Braemer worked in the flower shipping business before launching Monarch Beauty. Her work history informed her emphasis on growing native plant varieties in her network of neighborhood gardens, she said.
“I wanted flowers for myself. I wanted beauty for myself. And then I wanted long-lasting flowers,” Braemer said. “Along the way, I learned the importance of … building ecosystems.”
Maru Braemer manages one piece of the 800 square foot growing space she has distributed across Chicago’s North Side. Credit: Provided.
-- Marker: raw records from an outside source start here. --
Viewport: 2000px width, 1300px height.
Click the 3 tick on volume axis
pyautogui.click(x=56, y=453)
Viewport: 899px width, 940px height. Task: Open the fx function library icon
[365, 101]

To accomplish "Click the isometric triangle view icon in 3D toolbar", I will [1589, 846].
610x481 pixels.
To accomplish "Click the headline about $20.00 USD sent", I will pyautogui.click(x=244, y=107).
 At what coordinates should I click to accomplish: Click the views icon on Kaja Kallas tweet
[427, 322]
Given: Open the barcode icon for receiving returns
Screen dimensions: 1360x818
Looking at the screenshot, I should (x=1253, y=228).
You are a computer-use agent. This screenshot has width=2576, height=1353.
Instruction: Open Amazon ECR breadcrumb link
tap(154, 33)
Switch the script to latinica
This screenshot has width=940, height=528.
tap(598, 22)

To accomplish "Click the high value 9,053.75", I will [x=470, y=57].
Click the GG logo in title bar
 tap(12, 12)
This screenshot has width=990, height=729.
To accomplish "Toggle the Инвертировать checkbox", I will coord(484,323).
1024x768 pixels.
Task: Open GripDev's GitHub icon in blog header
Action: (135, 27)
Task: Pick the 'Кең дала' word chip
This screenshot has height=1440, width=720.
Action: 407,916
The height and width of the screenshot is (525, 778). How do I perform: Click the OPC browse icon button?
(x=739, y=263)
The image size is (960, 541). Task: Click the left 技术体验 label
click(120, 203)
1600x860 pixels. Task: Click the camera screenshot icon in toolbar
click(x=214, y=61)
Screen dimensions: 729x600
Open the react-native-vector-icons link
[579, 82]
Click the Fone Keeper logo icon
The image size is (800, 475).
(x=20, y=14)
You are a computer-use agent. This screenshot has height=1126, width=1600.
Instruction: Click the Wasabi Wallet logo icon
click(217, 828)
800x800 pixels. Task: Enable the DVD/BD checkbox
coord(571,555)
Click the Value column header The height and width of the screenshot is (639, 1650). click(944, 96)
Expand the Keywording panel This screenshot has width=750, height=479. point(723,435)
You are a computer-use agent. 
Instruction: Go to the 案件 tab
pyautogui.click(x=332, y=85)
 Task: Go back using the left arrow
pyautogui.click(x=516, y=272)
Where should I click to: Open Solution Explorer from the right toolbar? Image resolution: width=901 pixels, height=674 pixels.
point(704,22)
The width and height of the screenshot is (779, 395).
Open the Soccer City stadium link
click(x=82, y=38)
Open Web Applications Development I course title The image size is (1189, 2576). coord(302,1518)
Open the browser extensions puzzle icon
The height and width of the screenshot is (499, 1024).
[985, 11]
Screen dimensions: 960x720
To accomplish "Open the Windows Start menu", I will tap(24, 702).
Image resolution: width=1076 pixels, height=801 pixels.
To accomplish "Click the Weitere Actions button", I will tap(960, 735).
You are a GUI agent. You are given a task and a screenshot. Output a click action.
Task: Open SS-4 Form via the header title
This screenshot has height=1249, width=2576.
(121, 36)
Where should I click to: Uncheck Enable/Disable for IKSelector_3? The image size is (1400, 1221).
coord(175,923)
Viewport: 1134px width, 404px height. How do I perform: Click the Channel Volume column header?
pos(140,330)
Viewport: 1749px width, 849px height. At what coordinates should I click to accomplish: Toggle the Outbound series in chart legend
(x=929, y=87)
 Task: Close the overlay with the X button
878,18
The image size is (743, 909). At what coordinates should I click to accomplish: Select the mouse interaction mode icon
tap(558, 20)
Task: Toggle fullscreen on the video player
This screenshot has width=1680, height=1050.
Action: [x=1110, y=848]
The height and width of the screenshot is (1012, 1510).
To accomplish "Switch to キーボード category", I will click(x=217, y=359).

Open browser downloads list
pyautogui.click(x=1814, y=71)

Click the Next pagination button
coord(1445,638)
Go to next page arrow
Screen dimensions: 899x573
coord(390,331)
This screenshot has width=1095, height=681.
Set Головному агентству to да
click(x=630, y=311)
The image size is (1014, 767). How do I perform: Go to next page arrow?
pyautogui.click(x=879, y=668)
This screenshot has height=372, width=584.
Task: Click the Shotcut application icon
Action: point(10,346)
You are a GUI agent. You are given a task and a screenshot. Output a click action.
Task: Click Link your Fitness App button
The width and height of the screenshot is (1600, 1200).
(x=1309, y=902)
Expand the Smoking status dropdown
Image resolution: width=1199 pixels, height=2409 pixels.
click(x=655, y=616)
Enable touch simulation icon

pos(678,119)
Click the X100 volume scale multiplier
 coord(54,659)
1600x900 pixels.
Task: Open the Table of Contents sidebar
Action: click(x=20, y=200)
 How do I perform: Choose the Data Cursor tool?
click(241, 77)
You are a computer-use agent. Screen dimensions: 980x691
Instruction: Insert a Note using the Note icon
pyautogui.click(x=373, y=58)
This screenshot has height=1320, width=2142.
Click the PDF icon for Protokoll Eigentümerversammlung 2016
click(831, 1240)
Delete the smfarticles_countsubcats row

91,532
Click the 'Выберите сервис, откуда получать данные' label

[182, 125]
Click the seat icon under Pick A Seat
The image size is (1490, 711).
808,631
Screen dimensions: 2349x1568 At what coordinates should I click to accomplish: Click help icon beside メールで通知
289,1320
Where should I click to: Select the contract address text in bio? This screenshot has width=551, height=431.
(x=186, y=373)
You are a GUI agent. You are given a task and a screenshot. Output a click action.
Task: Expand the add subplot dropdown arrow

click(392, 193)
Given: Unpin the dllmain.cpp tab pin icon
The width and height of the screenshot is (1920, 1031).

Flowers shipped to the United States from countries such as Mexico, Colombia and Ecuador are often grown in a monoculture, in which just one type of flower is grown in a given setting. This can result in increases in disease and pest pressure, Braemer said.
This leads to heavy use of pesticides and other chemicals to protect the flowers as they grow, are shipped and undergo inspection before entering the United States. This can also shorten the time before the flowers wilt.
Braemer urges people to use local flowers when possible to cut down on the economic and environmental costs of shipping flowers here, thousands of miles from where they’re grown.
Braemer said that the idea for her business germinated when the city removed a sickly tree from her parkway a few years ago. What was once a shady location now had full sun, so she started growing flowers from seed in her newly sunny garden.
“That’s how I started learning how to grow my own cutting garden, and then I just started offering flowers to neighbors,” she said. “The feedback I got is that the flowers were lasting longer.”
This inspired Braemer to expand the concept and launch her business, which now includes cultivating tulips during the winter. Meeting neighbors through her gardening hobby — and now business — has also been a bonus for Braemer.
“At the end of last year, we had a few caterpillars that are native to our area in one of the gardens, and it’s cool for the family to see how planting the right things in the garden invites nature to happen,” Braemer said.